The SRF poll found that former president Thabo Mbeki is more popular than Ramaphosa, with 57% of respondents favouring him, up from 53% in March. Ramaphosa won the approval of 44% of respondents.

In the same NEC meeting, some ANC leaders accused Motlanthe’s committee of encroaching on secretary-general Fikile Mbalula’s mandate by delivering what they said resembled an organisational report.

Among the poorly performing provinces was KwaZulu-Natal, the province with the most party members, where only 37% of branches participated in nominating candidates for parliament. It was among the bottom three provinces in terms of branches that nominated candidates for the provincial legislature.

ANC branches are supposed to produce a national list of 200 candidates for parliament and each province should produce a provincial-to-national list of between five and 50 candidates for parliament, depending on the number of registered voters in the province. 

There are also nine provincial legislature lists of a minimum of 30 and a maximum of 80 candidates, depending on the size of the population, and premier candidates must also be named. 

NEC sources said Limpopo, Mpumalanga and Northern Cape had performed well in the nomination process, all doing better than the electoral committee’s baseline of 70% (Limpopo achieved 82%).

North West, Gauteng and Eastern Cape (59%) were below 70% but were still better than the Free State, KwaZulu-Natal and the Western Cape. 

Matsila is said to have warned that if the NEC does not intervene, the dismal showing by branches could spell disaster for the ANC’s campaign ahead of the elections, said party leaders.

“The NEC should take serious note of the low achievement of branch nomination results by the ANC in the Free State, KwaZulu-Natal and Western Cape and instruct the provincial executive committees in these provinces to fully account for this performance during the 2024 candidate selection process,” reads the report.

While the electoral committee argued that its recommendations were meant to assist the party improve and strengthen where there are weaknesses, they did not go down well with a number of NEC members. 

One of the sticking points was the committee's use of the total number of branches per province as a baseline and benchmark for reporting to analyse the overall participation of the ANC branches and members in the process. 

Only verified and qualified branches participate in the branch nomination process. 

Matsila is believed to have told the meeting that the analysis of overall participation of branches and membership in the selection process was a key indicator of the functionality of the structures of the ANC within the broader political landscape.

A number of ANC leaders, including ANC Youth League president Collen Malatji, league   secretary-general Mtuwoxolo Ngudle and Gauteng provincial secretary TK Nciza, were among those who said Matsila had overreached the scope of the electoral committee.

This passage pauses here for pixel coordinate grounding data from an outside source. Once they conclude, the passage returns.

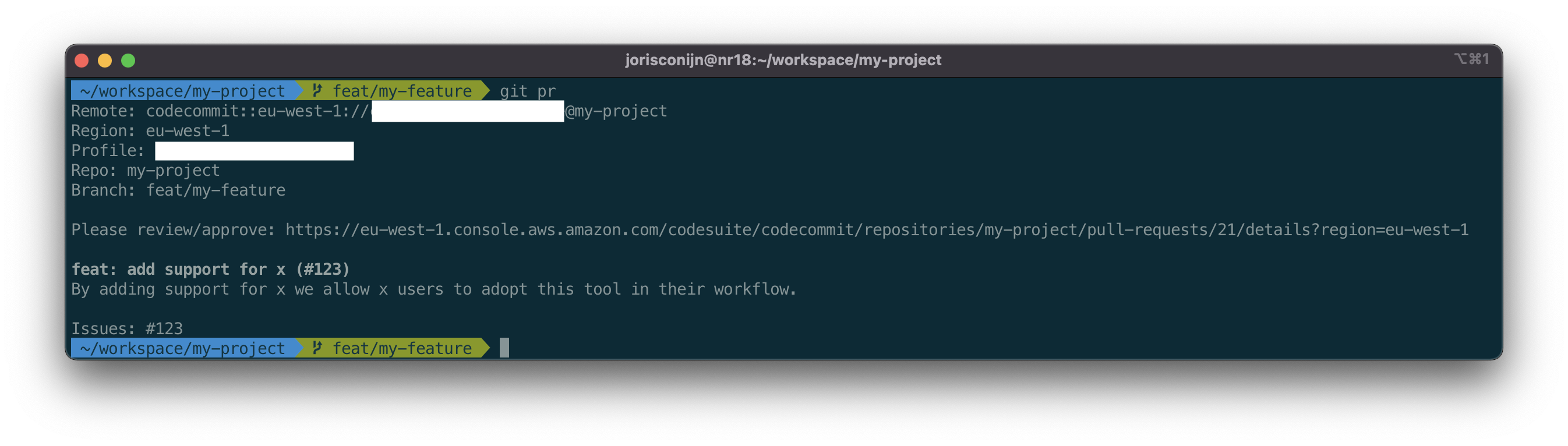1568x446 pixels.
Task: Click the bottom ~/workspace/my-project prompt segment
Action: (x=183, y=348)
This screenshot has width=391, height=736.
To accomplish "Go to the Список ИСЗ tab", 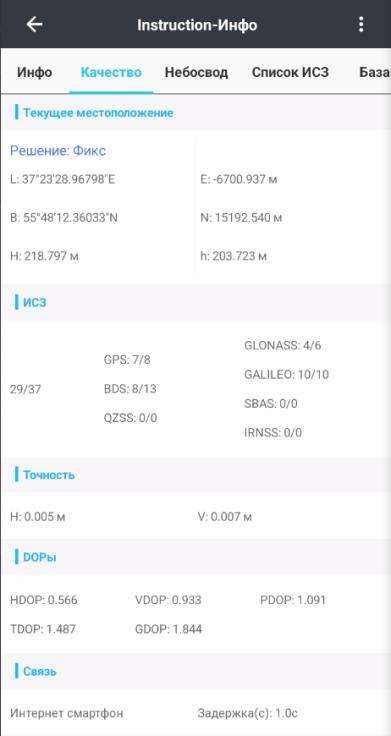I will [x=290, y=72].
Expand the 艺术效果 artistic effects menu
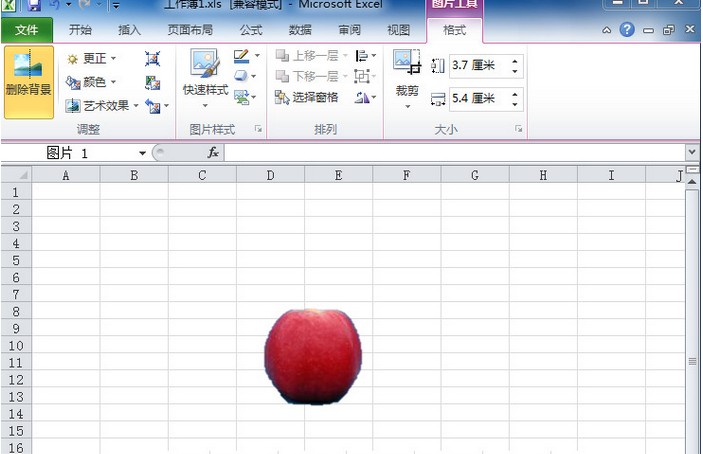The image size is (703, 454). 102,105
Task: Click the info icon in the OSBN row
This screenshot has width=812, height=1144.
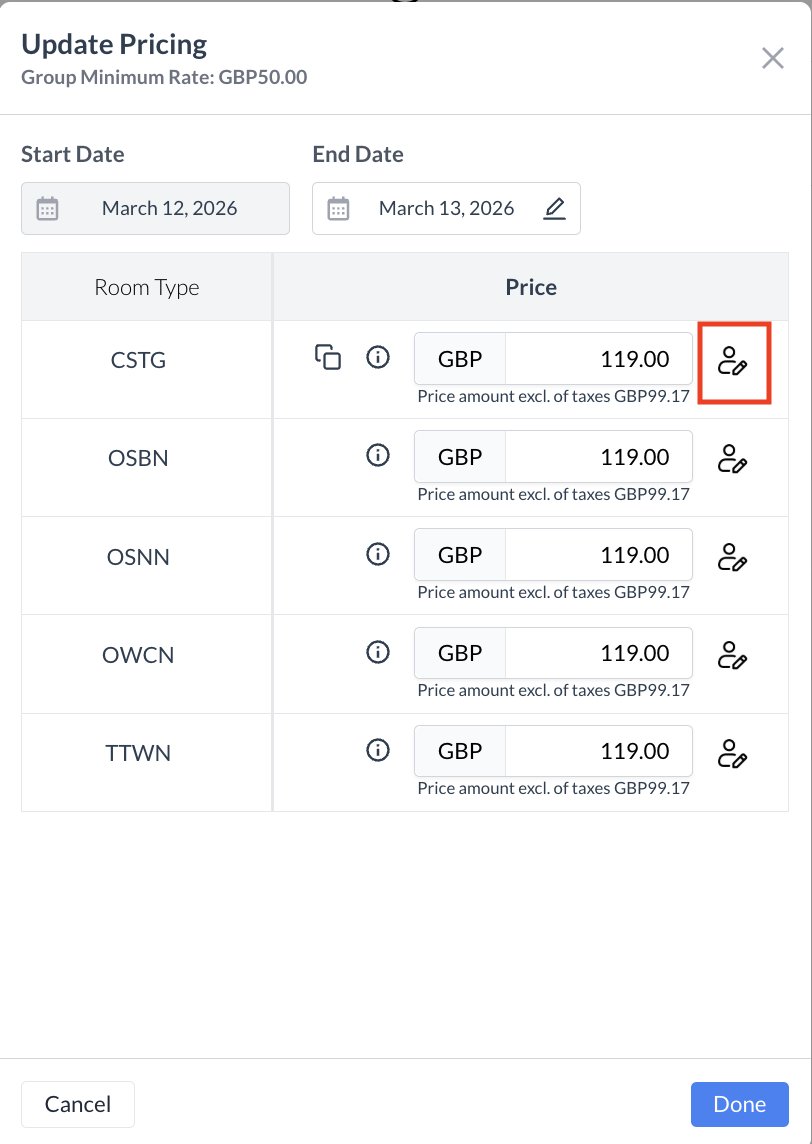Action: [378, 455]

Malatji and Ncinza refused to comment.

An NEC member confirmed that provincial secretaries met with the electoral committee a day before the NEC meeting to explain the nuances of branch nominations, but Matsila declined to change his report. 

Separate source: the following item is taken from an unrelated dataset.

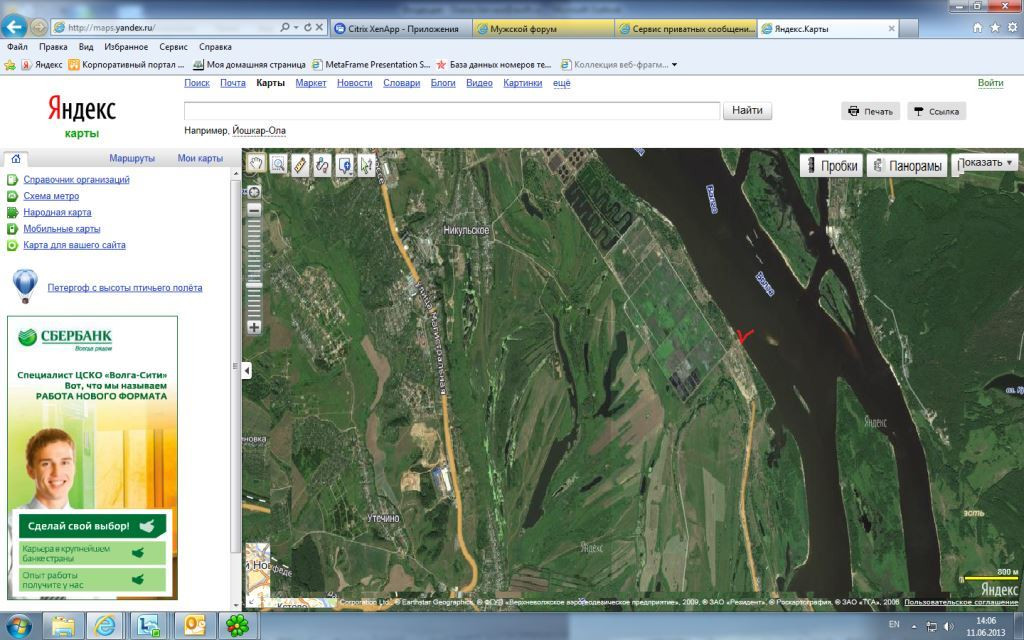Toggle the Панорамы layer button

coord(907,166)
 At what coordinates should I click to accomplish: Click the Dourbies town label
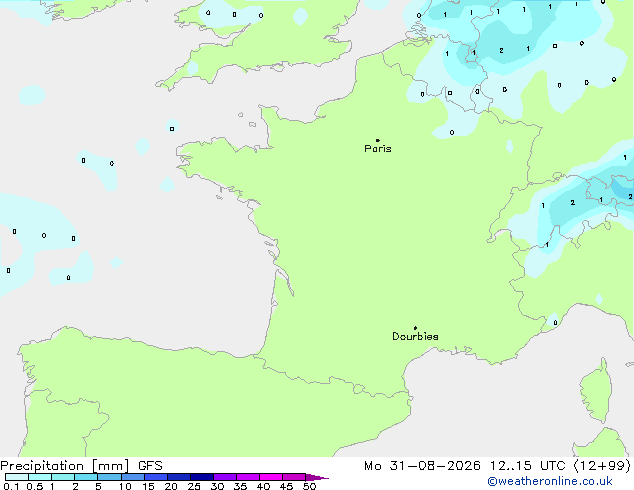pos(415,336)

Mbalula is said to have agreed with those who questioned the report, saying several meetings had been held with the electoral committee. But Mbalula told the Sunday Times it had been misled.

Matsila told the Sunday Times the committee's report had been accepted by the NEC meeting.

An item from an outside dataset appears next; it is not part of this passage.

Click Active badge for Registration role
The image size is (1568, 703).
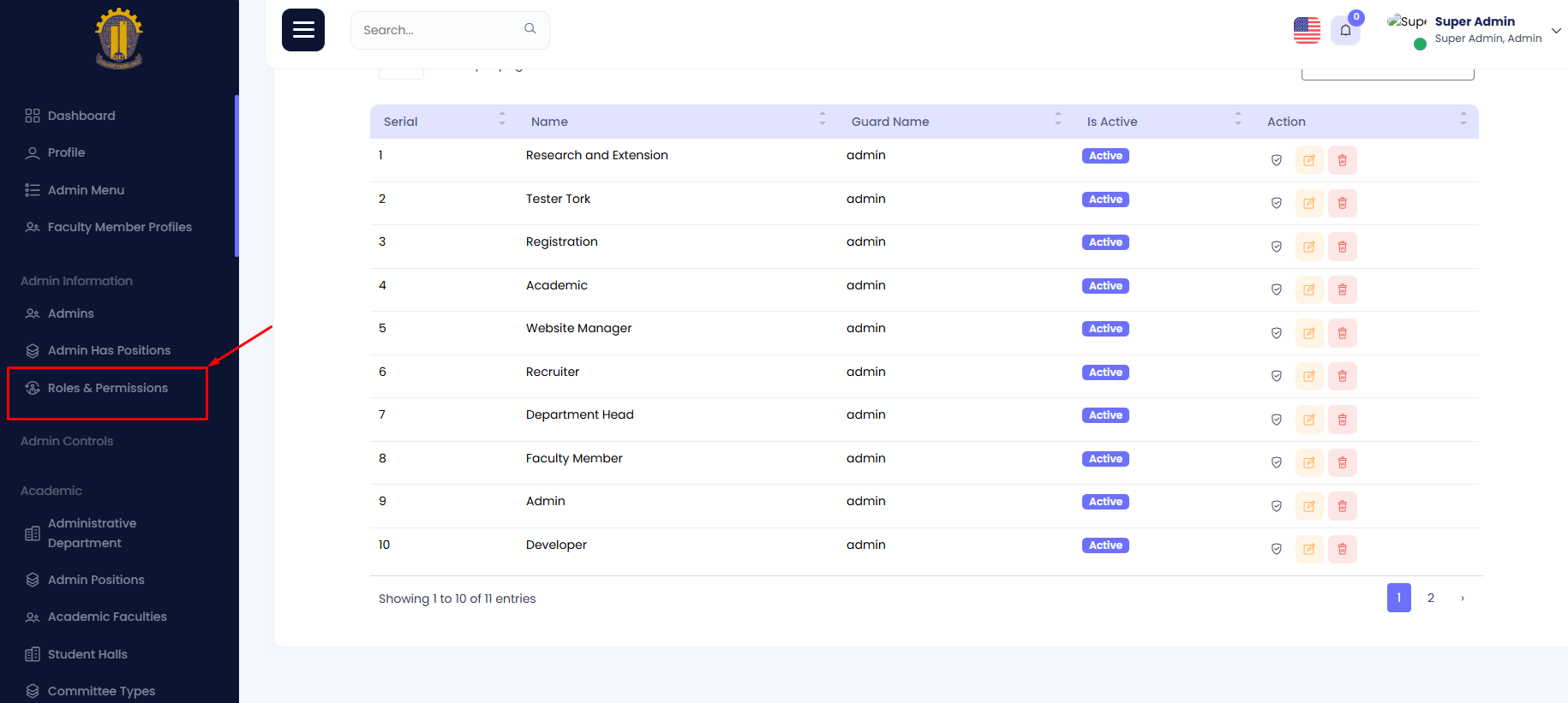pyautogui.click(x=1105, y=242)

 “On the issue of overstepping or overreaching, that was clarified very well to say we don’t make fundamental decisions, our role was to present the report and make recommendations, which were wholly adopted,” he said. 

Other leaders, such as electricity minister Kgosientsho Ramokgopa, ex-deputy minister of public enterprises Phumulo Masualle and ANC head of elections Mdumiseni Ntuli, pleaded with the NEC to put the data from the committee to good use. Ntuli declined to comment.

A party leader quoted Ramokgopa as saying the ANC should be worried about the figures coming out of KwaZulu-Natal and Gauteng, which are expected to be the main battlegrounds in next year’s elections.

 “He said the data shows that provinces like the Eastern Cape, Mpumalanga and Limpopo give the best opportunity to reach 50% in the elections. He said the report presents a detailed data about the health of the organisation.”